The real world is a high dynamic range (HDR) world with a range up to 280 dB that cannot be captured directly by today's imaging sensors. Existing live vision pipelines tackle this fundamental challenge by relying on HDR sensors that try to recover HDR images from multiple captures with different exposures. While HDR sensors increase the dynamic range substantially, they are not without disadvantages, including severe artifacts for dynamic scenes, reduced fill-factor, lower resolution, and sensor cost. At the same time, traditional auto-exposure methods for low-dynamic range sensors have advanced as proprietary methods relying on image statistics, separated from a downstream vision algorithm. In this work, we revisit auto-exposure control as an alternative to HDR sensors. We propose a neural network for exposure selection that is trained jointly, end-to-end with an object detector and an image signal processing (ISP) pipeline. To this end, we introduce a novel HDR dataset for automotive object detection and an HDR training procedure. We validate that the proposed neural auto-exposure control, which is tailored to object detection, outperforms conventional auto-exposure methods by more than 5 points in mean average precision (mAP).

Paper

Neural Auto Exposure for High-Dynamic Range Object Detection

Emmanuel Onzon, Fahim Mannan, Felix Heide

CVPR 2021

Selected Results

Learning Auto-Exposure for Automotive Object Detection.

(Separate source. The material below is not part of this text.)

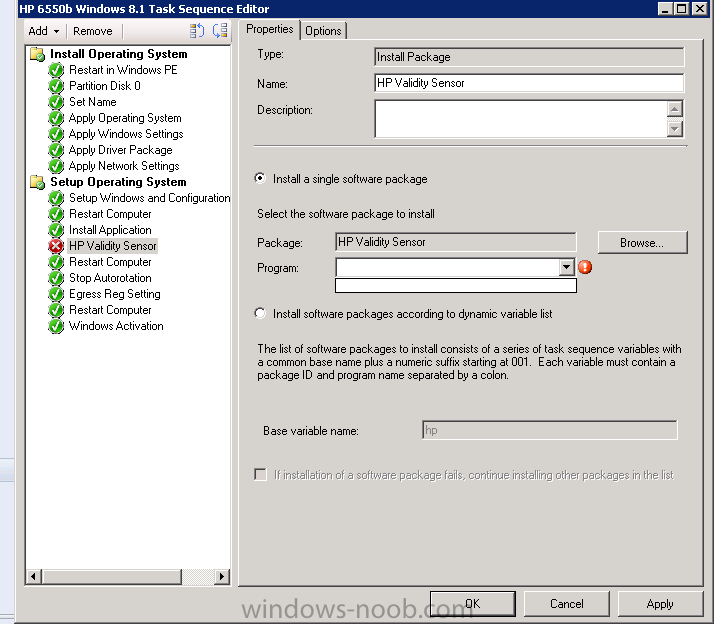Image resolution: width=714 pixels, height=624 pixels.
Task: Click the green check icon beside Windows Activation
Action: (57, 326)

A popular approach to auto-exposure is to control the exposure based on the average value of the intensity found in the image. We compare to this conventional auto-exposure method below in real traffic situations.

Conventional Auto-Exposure

Proposed

For scenes with very high dynamic range, e.g., near the end of a tunnel, the proposed method accurately balances the exposure of objects in the dark and the exposure of brightly lit objects.

Conventional Auto-Exposure

Proposed

The proposed method adapts itself robustly to changing conditions, e.g., when just exiting a tunnel.
The data has been captured in Germany in the city of Munich and the detector we use is Faster RCNN based on a variant of ResNet with 18 layers.

Learning Auto-Exposure for Automotive Object Detection.

The two compared auto-exposure methods and inference pipelines run in real-time on two separate machines, each equipped with a Nvidia GTX 1070 GPU. Each of them takes input image streams from separate imagers mounted side-by-side on the windshield of a vehicle. The camera is a FLIR Blackfly (U3-23S6C-C) with resolution 1920x1200, frame rate 41 FPS, 12 bit ``LDR''. The image sensor is the Sony IMX249. The "Reference" and "Proposed" captions in the figure above refer to the cameras used for the input image stream for the conventional auto-exposure method mentioned above and the auto-exposure method we propose in our work, respectively.

End-to-end Training Pipeline Using HDR Data.

We propose an end-to-end differentiable vision pipeline, including low dynamic range capture simulation from an HDR image, image signal processing (ISP), and object detection. For the purpose of training with stochastic gradient descent, we override the gradient of the quantization function as the function uniformly equal to 1, i.e., the gradient is computed as if quantization was replaced with the identity function.